David replied “Well I might do it because I dislike him, but not because of some silly test.”
“Funny that you would admit that.”
“Verus in uno….” David said.
“So who in your class do you think would do something like this?”
David leaned back in his chair and said “Well, planning something like this would take a certain amount of intelligence and capacity for strategic planning, so that eliminates about 2/3 of the people in the class.”
Mr. Clemenza’s expression betrayed his confusion. “This class you’re in is an AP class, right?”
“That’s correct.” David answered.
“So aren’t the people in it supposed to be super smart?”
David burst out laughing “That’s an amusing thought.” he said.
“You don’t have much respect for the intellectual abilities of your classmates?”
“Not a lot, no.”
“Well who in the class is capable, intellectually, of planning something like this?”
“Well it has to be someone who knows how to pull the wheel off a car. And who knows where that hack lives…” David’s voice drifted off.
“David?” Mr. Clemenza said.
“I had a conversation with my friend Pavel recently, like in the past few months. He was talking about how his Boy Scout…tribe or platoon…or whatever the fuck it’s called…"
“It’s called a troop, David.”
“Right, anyway they learned a few months ago how to change the tires on a car.”
“Pavel’s not in your history class though, is he?” Clemenza said.
“No, but you know who is?” David physically leaned forward to say “A fellow Boy Scout named Billy Dawson.”
“You can’t possibly mean…” Mr. Clemenza replied “Billy Dawson is not the kind of person to…”

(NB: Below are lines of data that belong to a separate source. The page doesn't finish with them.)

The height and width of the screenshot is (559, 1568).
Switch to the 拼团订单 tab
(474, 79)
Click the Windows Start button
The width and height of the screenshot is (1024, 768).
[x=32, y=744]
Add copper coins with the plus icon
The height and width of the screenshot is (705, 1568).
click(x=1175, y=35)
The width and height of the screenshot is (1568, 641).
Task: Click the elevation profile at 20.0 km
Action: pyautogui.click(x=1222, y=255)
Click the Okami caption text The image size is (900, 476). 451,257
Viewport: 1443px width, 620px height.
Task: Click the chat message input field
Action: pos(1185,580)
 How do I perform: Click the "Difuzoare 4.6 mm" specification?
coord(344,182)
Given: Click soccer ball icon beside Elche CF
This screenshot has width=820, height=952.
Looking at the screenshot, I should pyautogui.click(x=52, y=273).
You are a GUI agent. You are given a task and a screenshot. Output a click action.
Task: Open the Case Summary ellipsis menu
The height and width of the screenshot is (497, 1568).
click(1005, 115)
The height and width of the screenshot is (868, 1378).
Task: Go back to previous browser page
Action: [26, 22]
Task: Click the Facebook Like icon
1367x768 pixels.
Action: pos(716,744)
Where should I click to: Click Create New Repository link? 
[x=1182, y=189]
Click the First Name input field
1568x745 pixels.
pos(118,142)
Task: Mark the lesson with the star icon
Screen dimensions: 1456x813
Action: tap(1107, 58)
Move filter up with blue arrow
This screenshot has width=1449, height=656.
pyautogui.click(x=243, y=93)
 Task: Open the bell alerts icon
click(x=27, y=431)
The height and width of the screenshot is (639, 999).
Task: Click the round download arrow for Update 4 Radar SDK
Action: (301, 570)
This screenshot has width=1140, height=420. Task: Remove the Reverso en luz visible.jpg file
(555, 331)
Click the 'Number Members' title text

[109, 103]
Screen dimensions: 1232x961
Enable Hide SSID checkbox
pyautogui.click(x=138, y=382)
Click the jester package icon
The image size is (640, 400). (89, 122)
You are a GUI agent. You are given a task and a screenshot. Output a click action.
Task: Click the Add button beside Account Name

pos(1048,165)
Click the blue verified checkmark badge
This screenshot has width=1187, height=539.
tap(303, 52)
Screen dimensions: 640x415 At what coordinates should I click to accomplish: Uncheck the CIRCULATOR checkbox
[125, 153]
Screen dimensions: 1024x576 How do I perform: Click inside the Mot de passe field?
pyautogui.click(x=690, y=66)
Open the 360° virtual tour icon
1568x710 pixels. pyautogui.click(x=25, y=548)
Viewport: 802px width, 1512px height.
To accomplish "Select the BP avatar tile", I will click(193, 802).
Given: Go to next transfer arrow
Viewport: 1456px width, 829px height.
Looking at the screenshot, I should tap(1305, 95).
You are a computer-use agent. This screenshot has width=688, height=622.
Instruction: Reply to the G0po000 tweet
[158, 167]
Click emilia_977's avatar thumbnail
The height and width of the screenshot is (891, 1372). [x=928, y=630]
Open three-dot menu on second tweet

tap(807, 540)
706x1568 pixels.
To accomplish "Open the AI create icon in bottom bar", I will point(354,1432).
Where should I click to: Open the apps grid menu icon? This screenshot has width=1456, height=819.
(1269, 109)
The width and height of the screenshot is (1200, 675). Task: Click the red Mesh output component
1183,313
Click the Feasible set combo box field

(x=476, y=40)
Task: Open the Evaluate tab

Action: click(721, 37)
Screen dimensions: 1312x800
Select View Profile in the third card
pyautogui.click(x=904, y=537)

“He’s a brownnose, I know.” David said “He’s such a brownnose that he learns the personal addresses of all his teachers so he can send them Christmas cards…”
There was a pause as Mr. Clemenza processed all this information. Then he stood up and said to David “You’re free to go while I investigate this matter further.”
“Thank you, sir.” David said as he walked out of the room “And best of luck to you.”
Later that day, as David was heading to his final class of the day, Mr. Clemenza stopped him in the halls to say “He confessed within five minutes.”
“He cracked that fast huh? I would have expected him to last at least ten.” David replied “At least poor Billy got what he wanted though.”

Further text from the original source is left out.